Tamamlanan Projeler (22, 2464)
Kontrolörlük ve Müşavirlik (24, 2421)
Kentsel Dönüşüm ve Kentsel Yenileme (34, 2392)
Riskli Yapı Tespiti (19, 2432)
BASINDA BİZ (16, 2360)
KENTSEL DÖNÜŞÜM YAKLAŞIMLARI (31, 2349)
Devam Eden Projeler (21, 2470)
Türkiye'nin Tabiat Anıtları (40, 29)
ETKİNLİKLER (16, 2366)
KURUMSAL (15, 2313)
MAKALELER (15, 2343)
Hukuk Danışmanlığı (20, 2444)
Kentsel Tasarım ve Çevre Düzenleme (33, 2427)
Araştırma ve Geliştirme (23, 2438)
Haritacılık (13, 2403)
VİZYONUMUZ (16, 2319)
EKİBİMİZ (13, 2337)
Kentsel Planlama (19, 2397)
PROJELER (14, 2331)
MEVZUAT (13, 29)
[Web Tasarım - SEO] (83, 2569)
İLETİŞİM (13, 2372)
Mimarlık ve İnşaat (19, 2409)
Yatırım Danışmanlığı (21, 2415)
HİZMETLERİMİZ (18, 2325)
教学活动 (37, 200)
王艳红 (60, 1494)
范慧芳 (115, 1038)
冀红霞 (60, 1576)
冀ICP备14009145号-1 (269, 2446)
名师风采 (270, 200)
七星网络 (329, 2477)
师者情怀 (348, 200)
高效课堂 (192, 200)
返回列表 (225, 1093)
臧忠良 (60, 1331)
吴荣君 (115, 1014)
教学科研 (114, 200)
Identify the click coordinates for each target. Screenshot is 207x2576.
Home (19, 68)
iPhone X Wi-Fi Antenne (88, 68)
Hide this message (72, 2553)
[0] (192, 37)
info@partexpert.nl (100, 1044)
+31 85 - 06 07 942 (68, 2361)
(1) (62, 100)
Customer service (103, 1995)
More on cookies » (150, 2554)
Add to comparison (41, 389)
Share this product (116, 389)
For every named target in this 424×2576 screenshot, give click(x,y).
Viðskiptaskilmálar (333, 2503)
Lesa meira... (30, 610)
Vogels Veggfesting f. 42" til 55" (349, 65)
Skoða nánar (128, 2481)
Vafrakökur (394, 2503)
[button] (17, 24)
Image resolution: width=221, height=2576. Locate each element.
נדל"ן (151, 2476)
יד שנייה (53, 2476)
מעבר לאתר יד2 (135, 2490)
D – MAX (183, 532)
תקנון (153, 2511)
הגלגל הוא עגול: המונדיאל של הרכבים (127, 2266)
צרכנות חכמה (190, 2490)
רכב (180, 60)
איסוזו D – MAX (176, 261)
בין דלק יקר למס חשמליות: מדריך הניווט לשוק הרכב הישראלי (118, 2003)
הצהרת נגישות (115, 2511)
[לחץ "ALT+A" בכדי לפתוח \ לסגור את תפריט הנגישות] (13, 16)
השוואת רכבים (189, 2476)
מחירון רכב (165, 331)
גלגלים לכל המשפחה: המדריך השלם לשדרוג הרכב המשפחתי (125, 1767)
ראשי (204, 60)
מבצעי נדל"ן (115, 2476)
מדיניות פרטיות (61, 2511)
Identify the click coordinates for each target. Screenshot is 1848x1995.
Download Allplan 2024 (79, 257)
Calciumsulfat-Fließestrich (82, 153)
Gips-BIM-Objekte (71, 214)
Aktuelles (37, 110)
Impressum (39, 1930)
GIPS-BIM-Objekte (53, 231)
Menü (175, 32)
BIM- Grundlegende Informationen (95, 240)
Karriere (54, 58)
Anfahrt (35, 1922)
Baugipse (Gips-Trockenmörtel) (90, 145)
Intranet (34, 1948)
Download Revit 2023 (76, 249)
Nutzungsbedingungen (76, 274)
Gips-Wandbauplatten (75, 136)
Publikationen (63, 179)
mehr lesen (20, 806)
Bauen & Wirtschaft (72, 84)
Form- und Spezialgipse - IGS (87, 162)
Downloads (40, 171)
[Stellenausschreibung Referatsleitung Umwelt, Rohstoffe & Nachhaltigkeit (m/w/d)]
== == ==
Scan the material for "coordinates" and copy the lines that hold it.

Identify the click coordinates for each target. Screenshot is 207x2576.
Identify the click coordinates for each target. Screenshot is 1848x1995.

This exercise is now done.